Smirk. Yeah, of all of the speeches, this was the richest, talking about the Hall of Famer as a quality parent when in fact Hanratty had left his kids with father figures who mostly mixed their drinks. When the reading of the will came around I’m sure Little Red would be on the edge of his seat when it came to the assignment of his father’s flask.
I mention those four, but more than a dozen got up there to take lead positions on the grief parade. Less would have been more, I figure. The Eskimos had fewer words for snow than the speechifiers had in coming up with ways to say that Red was a credit to the game.
You could have flooded the rink with tears shed by family, friends, team alums, kids who were on the team now. They hauled out a blown-up photo of the Ol’ Redhead standing behind the bench in some sort of checkered coat circa ’75. He was mid-holler, which is to say it could have been any time, any game.

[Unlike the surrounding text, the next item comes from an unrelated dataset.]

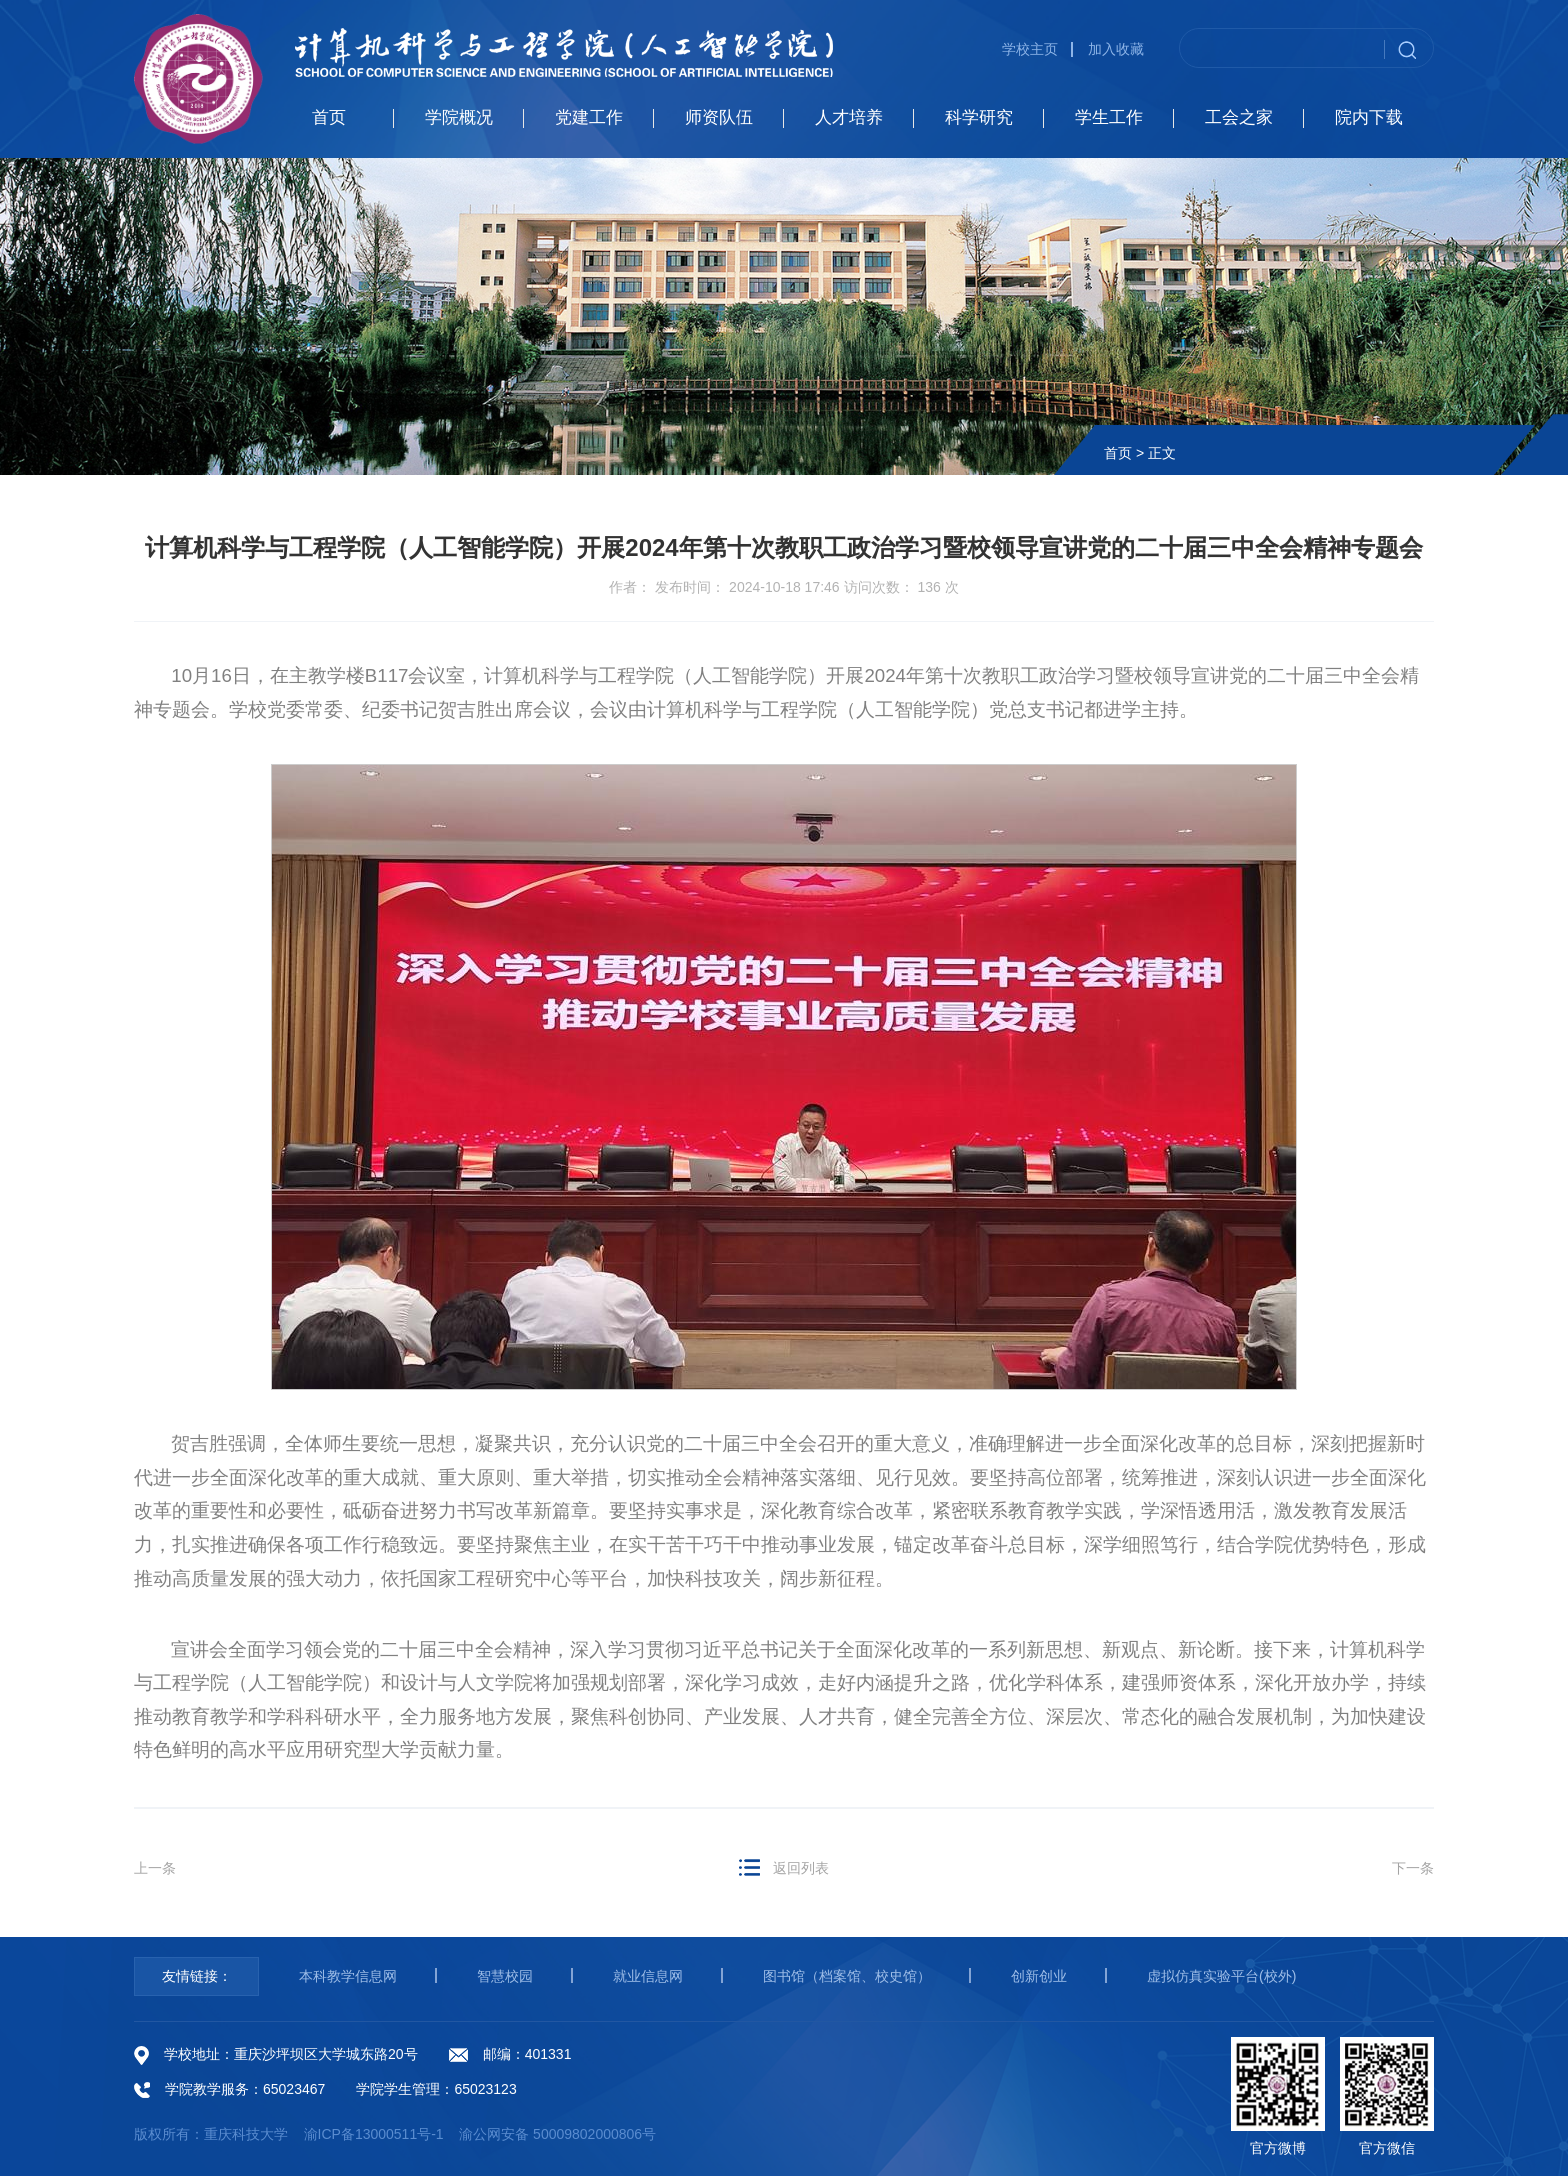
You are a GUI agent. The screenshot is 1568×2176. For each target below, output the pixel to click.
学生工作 (1109, 117)
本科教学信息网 (348, 1976)
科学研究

You would have thought that every call had gone against him. Maybe some thought it was inappropriate or undignified to show him this way. Me, I thought it was just about perfect, like he was bitching about this last call. He had been the master bully of refs but, no matter how hard he shouted from the grave, Hanratty was never going to be able to coax a makeup call out of the Big Referee in the Sky.

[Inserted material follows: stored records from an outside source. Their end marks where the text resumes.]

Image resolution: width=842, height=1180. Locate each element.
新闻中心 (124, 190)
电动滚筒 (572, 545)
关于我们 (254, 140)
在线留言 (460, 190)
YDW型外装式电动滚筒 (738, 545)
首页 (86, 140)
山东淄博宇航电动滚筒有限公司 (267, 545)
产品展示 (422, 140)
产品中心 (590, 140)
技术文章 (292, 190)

When you bought a program at
the arena, you’d have a hard time finding Bones’s name. It appeared in a single line of type, below the names, numbers, and positions of the players, below Hanratty’s in bold type as head coach and general manager, below others ostensibly ahead of the team doctor in the organization’s pecking order. The bottom line read: Team doctor … Dr. Gabe McGarry. The last name to show up on a long roll of credits, at a point when everyone in the theatre has cleared out.

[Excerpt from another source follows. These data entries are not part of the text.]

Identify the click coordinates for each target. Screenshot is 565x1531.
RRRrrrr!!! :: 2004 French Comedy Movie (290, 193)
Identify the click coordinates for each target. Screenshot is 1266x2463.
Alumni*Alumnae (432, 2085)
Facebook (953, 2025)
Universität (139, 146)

In death, though, his role had to be writ larger, and in fact it was only fair. The Ol’ Redhead held Bones in greater esteem than anybody else involved with the team. He admired his expertise. The organizers of the affair were sensitive to this point and thus made sure to get a mention of Bones in all the speeches. They made sure to get Bones’s son up in the middle of the program, likely because they feared that the arena would clear out if they put him last.
“Most don’t know it, but my father did all his work for the club on a volunteer basis. When he travelled with the team to championships he insisted on paying his own way. I really think that late in life the team kept him going. He cared about these players, more than wins or losses …”
Bones II’s was a pretty touching speech. Bones II was Dr. Theodore McGarry, who’d played a few games but didn’t stick with the Peterborough juniors and wisely headed off to med school. With a gut spilling over his too-tight belt and shirt buttons ready to burst, he didn’t look like he’d ever been an athlete at all. His father had been a better player before quitting to study medicine, but Bones II became the better doctor. Bones II was regarded as one of the province’s top cardiologists, and he kept his hand in sports, consulting with the Olympics associations and the league and minor-hockey organizations.
Bones II seemed shattered. Here was a guy who had to tell people that the odds of getting out alive were long. Here was a guy who had to tell people that they had no shot at beating it and that they should get their affairs in order. The bedside manner had gone out the window. He was pretty much Code Blue with grief. He soldiered on.